In integrated circuits, depletion-load NMOS is a form of digital logic family that uses only a single power supply voltage, unlike earlier nMOS logic families that needed more than one different power supply voltage. Although manufacturing these integrated circuits required additional processing steps, improved switching speed and the elimination of the extra power supply made this logic family the preferred choice for many microprocessors and other logic elements.

Some depletion-load nMOS designs are still produced, typically in parallel with newer CMOS counterparts; one example of this is the Z84015 and Z84C15.

Depletion-mode n-type MOSFETs as load transistors allow single voltage operation and achieve greater speed than possible with pure enhancement-load devices. This is partly because the depletion-mode MOSFETs can be a better current source approximation than the simpler enhancement-mode transistor can, especially when no extra voltage is available (one of the reasons early pMOS and nMOS chips demanded several voltages).

The inclusion of depletion-mode n-MOS transistors in the manufacturing process demanded additional manufacturing steps compared to the simpler enhancement-load circuits; this is because depletion-load devices are formed by increasing the amount of dopant in the load transistors channel region, in order to adjust their threshold voltage. This is normally performed using ion implantation.

In the late 1960s, bipolar junction transistors were a hundred times as fast as the (p-channel) MOS transistors then used and were much more reliable, but they also consumed much more power, required more area, and demanded a more complicated manufacturing process. MOS ICs were considered interesting but inadequate for supplanting the fast bipolar circuits in anything but niche markets, such as low power applications.
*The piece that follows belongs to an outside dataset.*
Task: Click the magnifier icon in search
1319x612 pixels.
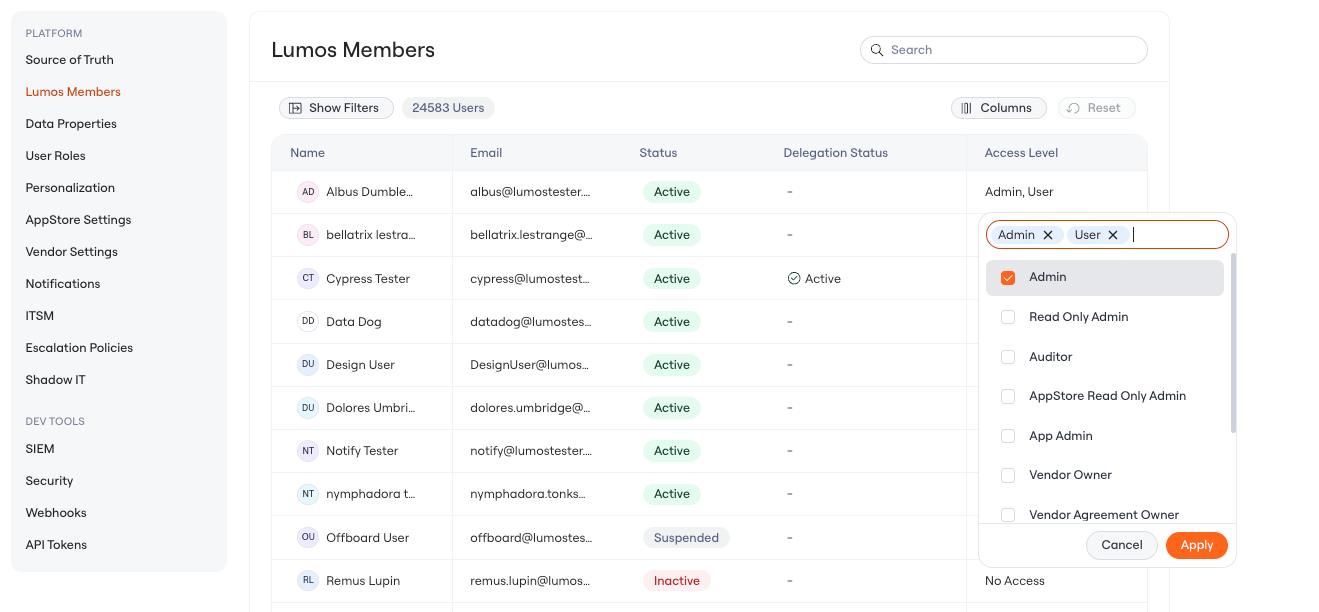Action: [x=877, y=50]
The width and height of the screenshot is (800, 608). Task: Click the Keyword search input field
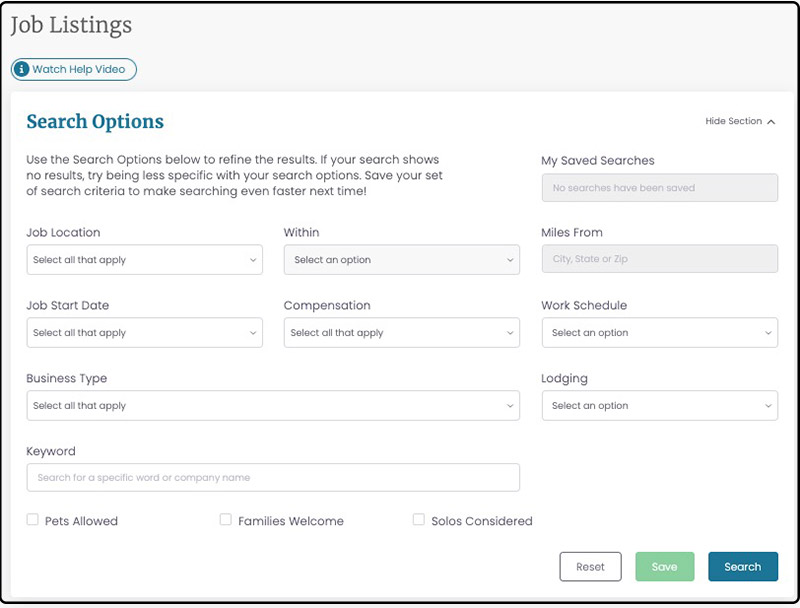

One of the reasons for the low speed was that MOS transistors had gates made of aluminum which led to considerable parasitic capacitances using the manufacturing processes of the time. The introduction of transistors with gates of polycrystalline silicon (that became the de facto standard from the mid-1970s to early 2000s) was an important first step in order to reduce this handicap. This new self-aligned silicon-gate transistor was introduced by Federico Faggin at Fairchild Semiconductor in early 1968; it was a refinement (and the first working implementation) of ideas and work by John C. Sarace, Tom Klein and Robert W. Bower (around 1966–67) for a transistor with less parasitic capacitances that could be manufactured as part of an IC (and not only as a discrete component). This new type of pMOS transistor was 3–5 times as fast (per watt) as the aluminum-gate pMOS transistor, and it needed less area, had much lower leakage and higher reliability. The same year, Faggin also built the first IC using the new transistor type, the Fairchild 3708 (8-bit analog multiplexer with decoder), which demonstrated a substantially improved performance over its metal-gate counterpart. In less than 10 years, the silicon gate MOS transistor replaced bipolar circuits as the main vehicle for complex digital ICs.